Estrogen Receptor β Protects Against ASD-like Behavior in Mice

Background: Autism Spectrum Disorder (ASD) is a neurodevelopmental disorder affecting 1 in 68 children in America and approximately 1% of the population worldwide. Although the underlying neurobiological mechanism for ASD pathophysiology is not clear, recent studies have suggested the role of endoplasmic reticulum stress in ASD. Moreover, our recent study has shown that ER stress induces ASD-like behavior including communication deficits, social deficits, depressive behavior, and repetitive behavior mechanism in mice. ASD is generally thought to be gender-specific with 5 times more males diagnosed with the disorder than females suggesting a potential role of female sex hormones in ASD. We recently showed that estrogen receptor β (ERβ) is reduced in the prefrontal cortex of ASD subjects as compared to age- and gender-matched control subjects. However, the mechanisms behind this deficit are not known. 

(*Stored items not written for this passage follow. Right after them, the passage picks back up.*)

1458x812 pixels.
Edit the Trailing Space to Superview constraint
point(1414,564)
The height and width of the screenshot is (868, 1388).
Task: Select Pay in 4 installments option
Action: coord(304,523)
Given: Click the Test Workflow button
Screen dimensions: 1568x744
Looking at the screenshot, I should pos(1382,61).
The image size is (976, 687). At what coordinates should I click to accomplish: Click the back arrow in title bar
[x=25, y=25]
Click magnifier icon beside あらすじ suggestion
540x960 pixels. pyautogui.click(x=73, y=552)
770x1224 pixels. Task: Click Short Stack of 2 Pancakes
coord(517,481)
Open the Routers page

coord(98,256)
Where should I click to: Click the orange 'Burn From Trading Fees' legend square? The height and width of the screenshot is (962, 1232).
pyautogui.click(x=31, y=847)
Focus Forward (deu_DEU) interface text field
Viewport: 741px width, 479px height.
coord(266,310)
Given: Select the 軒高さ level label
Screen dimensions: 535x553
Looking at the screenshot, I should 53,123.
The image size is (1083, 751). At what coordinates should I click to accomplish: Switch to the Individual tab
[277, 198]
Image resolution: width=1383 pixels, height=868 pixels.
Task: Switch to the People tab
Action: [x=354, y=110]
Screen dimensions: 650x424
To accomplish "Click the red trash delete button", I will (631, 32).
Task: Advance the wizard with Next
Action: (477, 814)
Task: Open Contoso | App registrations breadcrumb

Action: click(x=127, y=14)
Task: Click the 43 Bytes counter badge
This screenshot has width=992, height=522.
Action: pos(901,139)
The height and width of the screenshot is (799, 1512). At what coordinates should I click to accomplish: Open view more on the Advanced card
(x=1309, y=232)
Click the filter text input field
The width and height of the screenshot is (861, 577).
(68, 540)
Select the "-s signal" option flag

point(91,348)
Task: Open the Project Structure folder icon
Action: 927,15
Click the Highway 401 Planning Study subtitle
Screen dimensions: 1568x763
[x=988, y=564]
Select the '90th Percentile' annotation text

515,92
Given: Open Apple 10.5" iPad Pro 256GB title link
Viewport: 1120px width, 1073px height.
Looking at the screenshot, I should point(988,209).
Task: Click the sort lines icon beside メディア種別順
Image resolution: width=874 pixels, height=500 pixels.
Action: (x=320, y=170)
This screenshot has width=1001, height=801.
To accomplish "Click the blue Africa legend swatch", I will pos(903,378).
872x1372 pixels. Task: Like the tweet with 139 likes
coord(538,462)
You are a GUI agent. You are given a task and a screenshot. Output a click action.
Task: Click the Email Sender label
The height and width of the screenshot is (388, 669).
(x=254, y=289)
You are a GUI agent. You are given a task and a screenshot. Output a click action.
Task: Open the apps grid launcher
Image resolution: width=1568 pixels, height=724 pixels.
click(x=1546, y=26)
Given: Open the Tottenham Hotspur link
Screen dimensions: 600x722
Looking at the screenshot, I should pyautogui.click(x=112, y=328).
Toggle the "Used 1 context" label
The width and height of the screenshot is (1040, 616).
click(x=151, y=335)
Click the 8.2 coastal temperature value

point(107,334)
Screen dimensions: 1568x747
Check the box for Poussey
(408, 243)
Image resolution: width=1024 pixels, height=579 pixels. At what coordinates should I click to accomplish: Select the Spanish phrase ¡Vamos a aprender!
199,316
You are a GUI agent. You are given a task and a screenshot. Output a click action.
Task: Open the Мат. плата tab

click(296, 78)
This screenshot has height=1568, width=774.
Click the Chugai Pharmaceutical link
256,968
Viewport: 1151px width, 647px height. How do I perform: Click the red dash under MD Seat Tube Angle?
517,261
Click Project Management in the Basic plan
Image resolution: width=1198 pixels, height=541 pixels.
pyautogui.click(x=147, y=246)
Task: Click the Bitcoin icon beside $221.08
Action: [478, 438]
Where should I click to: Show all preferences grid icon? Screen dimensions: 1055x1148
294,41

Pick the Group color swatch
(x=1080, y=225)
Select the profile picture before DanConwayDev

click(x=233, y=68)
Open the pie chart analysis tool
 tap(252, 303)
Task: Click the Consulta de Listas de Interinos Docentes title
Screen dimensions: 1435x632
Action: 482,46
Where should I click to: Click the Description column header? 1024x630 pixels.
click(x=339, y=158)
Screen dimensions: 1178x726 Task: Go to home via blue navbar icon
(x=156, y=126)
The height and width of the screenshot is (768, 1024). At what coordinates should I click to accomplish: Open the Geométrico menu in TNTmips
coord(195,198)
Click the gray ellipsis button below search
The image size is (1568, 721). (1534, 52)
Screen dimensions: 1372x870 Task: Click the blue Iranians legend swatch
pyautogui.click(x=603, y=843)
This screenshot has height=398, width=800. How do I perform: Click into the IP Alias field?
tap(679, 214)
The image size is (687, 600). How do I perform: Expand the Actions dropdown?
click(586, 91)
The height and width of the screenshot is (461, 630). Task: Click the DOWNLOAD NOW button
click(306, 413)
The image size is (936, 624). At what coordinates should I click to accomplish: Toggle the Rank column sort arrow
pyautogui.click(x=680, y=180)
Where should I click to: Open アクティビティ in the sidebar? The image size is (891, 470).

Objectives: This study aims to determine whether estrogen receptor β signaling can protect against endoplasmic reticulum (ER) stress induced behavioral deficits in mice.

Methods: ER stress was induced by administering tunicamycin (1mg/kg I.P.) to mice. Protein levels were measured by western blot analysis whereas RT-PCR was used for gene expression analysis. Behavioral tests were performed including ultrasonic vocalization recordings, social interaction test, grooming test, marble bury test, forced swim test, tail suspension test, and open field test. The role of ERβ was examined by pharmacological as well as genetic manipulations in mice. 

Results: We found that ER stress in mice reduces ERβ signaling in mouse frontal cortex. ER stress induced ASD-like behavior such as social deficits, depressive-like behavior, increases in obsessive behaviors, and communication deficits. Moreover, boosting ERβ signaling could reverse ER stress-induced deficits in ASD-like behavior in mice.

Conclusions: ERβ is a possible target for treatment of ASD and related neurodevelopmental disorders.